Temporal Model

Refract is designed around time — not just "what is the latest version?" but "how did this claim change across revisions?"

Why temporal infrastructure

Most document tools answer from the present corpus. Refract answers across time:

  • Rewind: What did this claim say two years ago?
  • Replay: How did this claim drift across revisions?
  • Compare: What changed between the 2024 and 2025 guideline versions?
  • Audit: What was supportable at the time of a specific decision?
  • Forecast: What would trigger re-review?

A vector database can find similar claims. It cannot do any of the above. Refract fills that gap with deterministic, provenance-backed temporal infrastructure.

Claim-state events

Refract emits structured events that capture how claims change over time:

Event Meaning
sentence_first_seen Claim appeared in the source for the first time
sentence_modified Claim wording changed (with edit magnitude)
sentence_removed Claim removed from the source
citation_added New supporting citation attached
citation_removed Citation removed or superseded
revert Edit was reverted (with cluster information)
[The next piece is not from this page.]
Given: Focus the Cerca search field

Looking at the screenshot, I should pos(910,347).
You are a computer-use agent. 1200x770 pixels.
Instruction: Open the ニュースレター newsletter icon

Each event carries deterministic enrichment fields:

  • editMagnitude — minor / moderate / major
  • contentChange — introduction / removal / expansion / compression / rewrite
  • directionSignal — strengthening / weakening / neutral
  • certaintyProfile — counts of hedging and certainty markers
  • quantitativeFindings — extracted p-values, hazard ratios, and sample sizes

All fields are byte-reproducible. Same source, same events, every time.

Downstream use

Refract provides the timeline. Downstream systems provide the judgment.

NextConsensus uses Refract timelines to evaluate whether a specific healthcare claim is still supportable for a specific use in a specific decision context. But Refract itself remains domain-neutral — it works on any versioned text source.